Document text section start
You know your organization must take reasonable steps to protect employees from potential violence at work. But now, as the following case shows, employees could prove you intentionally brought harm against them if you let one misguided supervisor call the shots in a potentially dangerous situation.
Recent case: A female security guard notified her employer that she had obtained a court order barring her ex-boyfriend from contacting her. Despite that, her supervisor forwarded calls from the ex-boyfriend, assigned the guard to an outside post and allowed the ex-boyfriend access to her.
The boyfriend kidnapped her at gunpoint, held her captive for six hours and assaulted her. The supervisor delayed calling the police for 10 minutes after the kidnapping, saying they should have time to talk it out. The employee sued for intentional infliction of emotional distress and won. (Gantt v. Security USA Inc., No. 03-1033, 4th Cir., 2004)
Document text section end
Supplied information section start
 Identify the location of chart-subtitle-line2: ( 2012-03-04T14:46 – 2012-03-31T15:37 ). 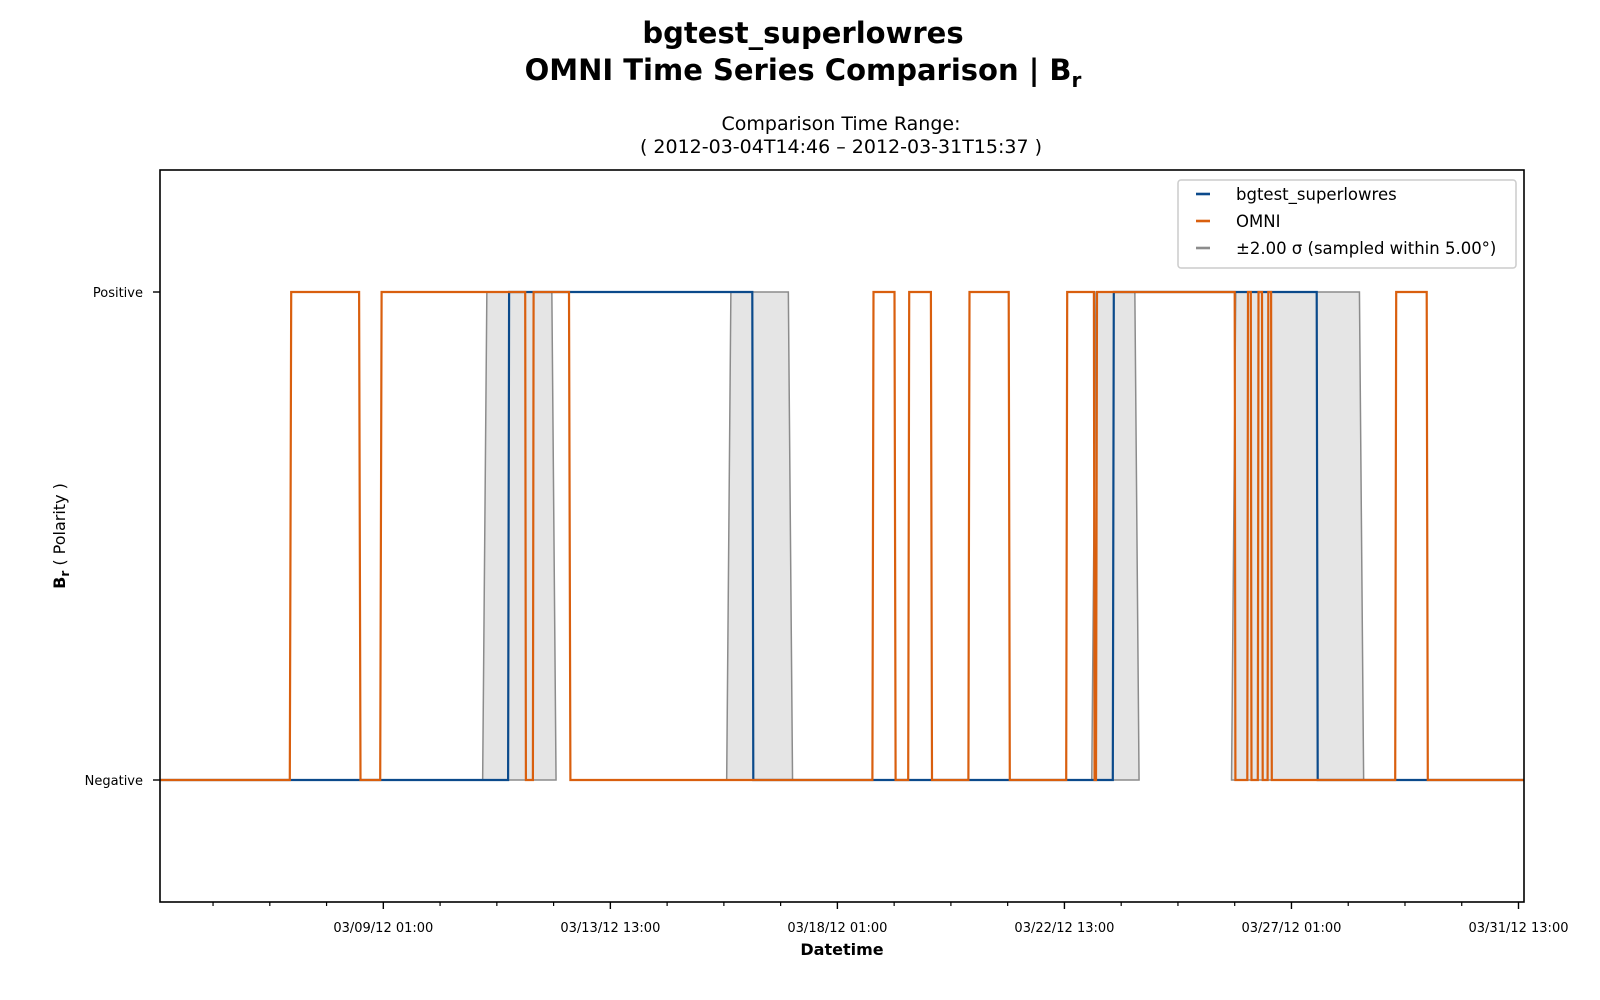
Supplied information section end
== Your tasks ==
a. Answer these questions from the text on workplace violence, using its own facts:
(i) What had the security guard obtained against her ex-boyfriend?
(ii) For how many hours was she held captive?
(iii) For how many minutes did the supervisor delay calling the police?
b. In the text on workplace violence, rename "supervisor" to "manager" throughout the part that opens with the words containing "You know your" and closes with "access to her.", and write that part out.
c. Write what comes next in the text on workplace violence, continuing from its final sentence.
The listing is not needed here.

== Exercise results ==
a.
(i) A court order barring her ex-boyfriend from contacting her.
(ii) Six hours.
(iii) 10 minutes.

b.
You know your organization must take reasonable steps to protect employees from potential violence at work. But now, as the following case shows, employees could prove you intentionally brought harm against them if you let one misguided manager call the shots in a potentially dangerous situation.
Recent case: A female security guard notified her employer that she had obtained a court order barring her ex-boyfriend from contacting her. Despite that, her manager forwarded calls from the ex-boyfriend, assigned the guard to an outside post and allowed the ex-boyfriend access to her.

c.
Lessons: Establish rules that ban outsiders from your work site and draft procedures to deal with emergencies. If you become aware of a specific risk, provide clear instructions to supervisors, security staff and anyone with a need to know. Failing to police your supervisors in such situations could open your organization to further liability.
In potentially dangerous situations, regularly check with the affected employee and his or her supervisor, listening for complaints. If a supervisor isn't following orders, deal with it immediately.